Europa ha reaccionado con una mezcla de estupor, inseguridad y estupidez. La estupidez la ha puesto nuestro Gobierno. En España y Portugal hemos introducido un sistema propio que consiste en desvincular el precio del gas de las condiciones del mercado, y fijar para él un precio máximo. Esto se logra dedicando un buen presupuesto de dinero público que cubra la diferencia con el precio. Pero lo que ha ocurrido es que ese gas con el precio dopado ha acabado en el mercado de Francia. De modo que el dinero de los contribuyentes españoles y portugueses está acabando en los hogares franceses.

Otra propuesta estúpida, que compartimos con otras naciones europeas, es la de gravar los mayores beneficios de las empresas energéticas. Lo que necesitamos es que haya muchos más beneficios de esas empresas para que inviertan más en surtirnos de lo que necesitamos, no que se lo queden los políticos para que lo gasten en ganar elecciones.

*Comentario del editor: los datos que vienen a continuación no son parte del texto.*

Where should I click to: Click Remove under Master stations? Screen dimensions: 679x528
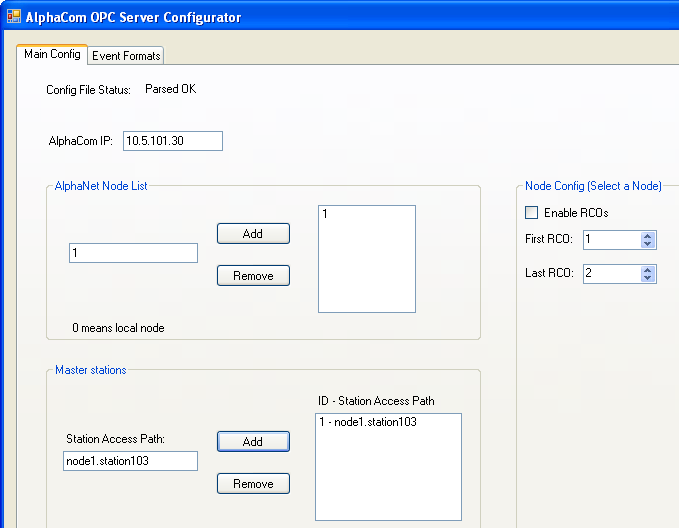point(253,484)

Otros países extraen cantidades ingentes de dinero a sus contribuyentes presentes y futuros (Alemania 65.000 millones de euros, Gran Bretaña 100.000 millones de libras) en pagar parte de la factura energética de esos contribuyentes en su faceta de consumidores. A todo ello se suman el racionamiento y los controles de precios, que sólo llevan al caos y a un mayor desabastecimiento. 

El camino hacia una solución no está ahí, sino en el gas que se atesora en Groninga, en Holanda, o en el petróleo, pero también el gas, que espera en el Mar del Norte. Y en el resto de yacimientos que debemos explotar como si nos fuera la vida en ello. Porque nos va en ello.